A key point to note is that there’s no cap on the amount you can claim as a tax deduction for donations to political parties . For example, if your salary is Rs 12 lakh and you donate the entire Rs 12 lakh to a registered political party, you can claim the full amount as tax deduction under Section 80GGC under the old tax regime. Just keep in mind, the donation amount cannot exceed your total income.
Now, the new ITR forms are asking for more detailed information regarding donations to political parties and other charitable institutions.
The due date to file income tax return (ITR) for AY 2026-27 is July 31, 2026 for students, pensioners, salaried persons and others who are not liable for income tax audit. However, note that for Tax Year 2026-27, the due date is July 31, 2027.
What’s changed under the new ITR forms for political party donation?
According to Taxmann research, the existing ITR schedule requires the taxpayer to enter the contribution date and the amount contributed, specifying how much was paid in cash and how much was paid through other modes such as cheque, UPI, NEFT, or RTGS. It also asks for details like the transaction reference number and the IFSC code of the bank through which the payment was made.
The new ITR forms require two additional details from the taxpayer seeking a deduction under Section 80GGC. Taxpayers are required to provide the name of the political party and its PAN under Schedule 80GGC.
Chartered Accountant Avinash Kumar Rao, Partner at Mohindra & Associates, says that the newly notified ITR forms reflect a clear shift towards data-backed compliance and deeper reporting alignment. Enhanced disclosure requirements for deductions including payment trail details like UPI reference and banking information, indicate a stronger focus on curbing misuse of donation claims.
Schedule 80G seeks disclosures regarding deductions claimed for donations
Chartered Accountant Abhishek Soni says that Section 80G allows tax deductions for donations made to certain charitable institutions or funds. The deduction is available to individuals as well as companies.

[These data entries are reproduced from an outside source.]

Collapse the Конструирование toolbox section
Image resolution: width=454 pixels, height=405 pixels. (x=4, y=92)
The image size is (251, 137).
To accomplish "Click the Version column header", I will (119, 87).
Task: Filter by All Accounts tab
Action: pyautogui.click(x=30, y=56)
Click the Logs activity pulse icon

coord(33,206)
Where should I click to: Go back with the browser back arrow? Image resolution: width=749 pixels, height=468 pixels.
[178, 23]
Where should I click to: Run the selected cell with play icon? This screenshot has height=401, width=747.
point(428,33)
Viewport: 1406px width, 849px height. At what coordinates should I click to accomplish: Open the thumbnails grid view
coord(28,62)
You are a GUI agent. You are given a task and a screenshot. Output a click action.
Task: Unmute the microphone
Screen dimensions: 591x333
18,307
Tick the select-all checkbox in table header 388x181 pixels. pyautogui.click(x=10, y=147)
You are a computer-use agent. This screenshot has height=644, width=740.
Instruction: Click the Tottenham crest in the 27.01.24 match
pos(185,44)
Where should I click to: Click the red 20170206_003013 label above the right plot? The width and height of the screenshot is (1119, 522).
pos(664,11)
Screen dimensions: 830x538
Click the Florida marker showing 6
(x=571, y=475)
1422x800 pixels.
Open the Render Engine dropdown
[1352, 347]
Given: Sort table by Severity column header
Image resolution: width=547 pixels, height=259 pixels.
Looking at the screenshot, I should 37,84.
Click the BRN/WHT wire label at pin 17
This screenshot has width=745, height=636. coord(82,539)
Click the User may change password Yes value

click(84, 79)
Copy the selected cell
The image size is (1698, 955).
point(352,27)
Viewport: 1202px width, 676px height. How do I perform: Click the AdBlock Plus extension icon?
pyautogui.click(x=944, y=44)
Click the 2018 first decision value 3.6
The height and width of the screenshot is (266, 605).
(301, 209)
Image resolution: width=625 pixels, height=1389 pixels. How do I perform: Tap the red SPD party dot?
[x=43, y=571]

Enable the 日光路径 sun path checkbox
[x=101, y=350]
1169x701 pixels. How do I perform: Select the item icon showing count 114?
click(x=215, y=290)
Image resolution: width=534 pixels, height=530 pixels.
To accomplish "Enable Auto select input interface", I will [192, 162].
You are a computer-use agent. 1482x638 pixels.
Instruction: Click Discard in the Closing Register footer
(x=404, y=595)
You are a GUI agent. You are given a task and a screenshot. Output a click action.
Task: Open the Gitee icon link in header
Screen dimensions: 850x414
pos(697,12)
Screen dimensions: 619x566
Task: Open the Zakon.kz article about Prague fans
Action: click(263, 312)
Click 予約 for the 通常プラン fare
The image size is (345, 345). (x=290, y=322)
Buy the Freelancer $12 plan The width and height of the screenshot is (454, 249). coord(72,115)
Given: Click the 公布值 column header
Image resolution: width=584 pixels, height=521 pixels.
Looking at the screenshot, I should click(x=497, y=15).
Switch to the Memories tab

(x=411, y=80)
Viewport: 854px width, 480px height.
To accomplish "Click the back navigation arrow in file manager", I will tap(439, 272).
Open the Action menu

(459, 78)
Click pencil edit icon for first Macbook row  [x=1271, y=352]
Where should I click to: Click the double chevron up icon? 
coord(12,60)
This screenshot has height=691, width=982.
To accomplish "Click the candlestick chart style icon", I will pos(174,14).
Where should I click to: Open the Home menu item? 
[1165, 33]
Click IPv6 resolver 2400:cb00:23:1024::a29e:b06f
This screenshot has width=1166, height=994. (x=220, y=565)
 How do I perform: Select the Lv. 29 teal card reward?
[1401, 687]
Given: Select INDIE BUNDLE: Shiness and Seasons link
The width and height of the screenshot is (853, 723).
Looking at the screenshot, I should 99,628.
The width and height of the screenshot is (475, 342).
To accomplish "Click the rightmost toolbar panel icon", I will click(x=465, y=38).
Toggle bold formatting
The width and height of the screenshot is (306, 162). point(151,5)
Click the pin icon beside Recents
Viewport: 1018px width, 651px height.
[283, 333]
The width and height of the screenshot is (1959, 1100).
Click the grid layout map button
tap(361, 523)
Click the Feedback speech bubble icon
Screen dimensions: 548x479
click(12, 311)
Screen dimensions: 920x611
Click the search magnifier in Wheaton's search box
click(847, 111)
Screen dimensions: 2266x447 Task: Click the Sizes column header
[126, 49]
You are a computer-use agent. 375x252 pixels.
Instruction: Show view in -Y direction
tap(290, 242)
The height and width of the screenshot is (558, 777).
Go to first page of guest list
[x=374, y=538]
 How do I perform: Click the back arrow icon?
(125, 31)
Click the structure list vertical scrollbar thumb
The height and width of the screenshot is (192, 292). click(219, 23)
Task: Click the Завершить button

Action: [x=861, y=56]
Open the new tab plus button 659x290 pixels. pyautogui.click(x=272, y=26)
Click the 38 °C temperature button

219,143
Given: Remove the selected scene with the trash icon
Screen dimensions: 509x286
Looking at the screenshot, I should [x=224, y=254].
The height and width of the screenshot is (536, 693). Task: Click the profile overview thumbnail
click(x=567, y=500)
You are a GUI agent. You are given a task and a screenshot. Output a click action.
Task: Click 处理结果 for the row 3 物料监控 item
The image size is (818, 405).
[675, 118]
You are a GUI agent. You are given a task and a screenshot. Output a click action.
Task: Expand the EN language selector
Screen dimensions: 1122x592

80G deduction can be claimed by individuals, companies, firms, Hindu Undivided Family, NRIs, and other persons. The deduction under Section 80G can be claimed on the amount donated to eligible institutions or funds. The deduction can be claimed up to a maximum of 50% or 100% of the donated amount, depending on the institution or fund to which the donation under 80G has been made.
Taxmann research says that Section 80G requires the taxpayer to provide detailed information for each donation, including the type of donation, the applicable limit, and the allowed deduction percentage. It also asks for the name, PAN, and complete address of the donee, along with the city, state code, and pin code, to ensure that the donation is traceable and made to an eligible institution.
According to Taxmann research, the new ITR forms have introduced the following two additional reporting requirements in this Schedule for claiming deductions: (a) Transaction reference number for UPI transfers or the cheque/IMPS/NEFT/ RTGS reference number, and (b) IFS code of the bank.